> _WHAT YOU ARE ASKED TO DO_
Where in the entries below does "computer" appear? Copy every line that has it.

> _Pixel coordinate grounding data_
--------------------------------

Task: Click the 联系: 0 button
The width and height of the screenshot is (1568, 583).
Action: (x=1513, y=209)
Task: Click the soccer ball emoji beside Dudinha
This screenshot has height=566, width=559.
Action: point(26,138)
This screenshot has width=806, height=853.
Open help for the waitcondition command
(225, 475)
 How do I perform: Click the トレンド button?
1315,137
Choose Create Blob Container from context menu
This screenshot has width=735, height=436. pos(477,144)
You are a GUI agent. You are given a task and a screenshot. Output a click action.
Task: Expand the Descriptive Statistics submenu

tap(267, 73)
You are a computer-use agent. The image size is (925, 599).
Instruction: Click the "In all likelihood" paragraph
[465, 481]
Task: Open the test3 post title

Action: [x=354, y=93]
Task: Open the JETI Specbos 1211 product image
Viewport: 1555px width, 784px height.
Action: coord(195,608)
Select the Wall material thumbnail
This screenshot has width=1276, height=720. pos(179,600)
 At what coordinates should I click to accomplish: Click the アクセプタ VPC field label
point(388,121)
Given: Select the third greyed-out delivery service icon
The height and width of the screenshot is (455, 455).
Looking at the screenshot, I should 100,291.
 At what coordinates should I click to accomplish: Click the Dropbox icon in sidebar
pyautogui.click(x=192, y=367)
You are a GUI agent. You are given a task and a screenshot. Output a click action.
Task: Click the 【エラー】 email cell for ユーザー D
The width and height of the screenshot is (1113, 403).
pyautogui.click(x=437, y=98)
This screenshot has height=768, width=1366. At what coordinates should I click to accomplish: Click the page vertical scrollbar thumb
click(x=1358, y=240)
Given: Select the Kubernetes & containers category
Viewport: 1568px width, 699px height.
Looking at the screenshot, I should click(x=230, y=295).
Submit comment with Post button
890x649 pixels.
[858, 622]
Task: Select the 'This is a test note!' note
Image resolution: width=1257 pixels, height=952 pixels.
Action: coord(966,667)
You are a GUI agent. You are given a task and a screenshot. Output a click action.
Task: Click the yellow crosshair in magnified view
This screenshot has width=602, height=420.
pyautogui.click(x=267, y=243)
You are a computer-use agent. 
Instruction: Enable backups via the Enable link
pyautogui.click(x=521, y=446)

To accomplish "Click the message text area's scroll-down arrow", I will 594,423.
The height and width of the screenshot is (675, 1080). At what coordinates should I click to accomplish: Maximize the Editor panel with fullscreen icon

--------------------------------

> _EXERCISE SOLUTION_
You are a computer-use agent. The image size is (925, 599).
You are a computer-use agent. 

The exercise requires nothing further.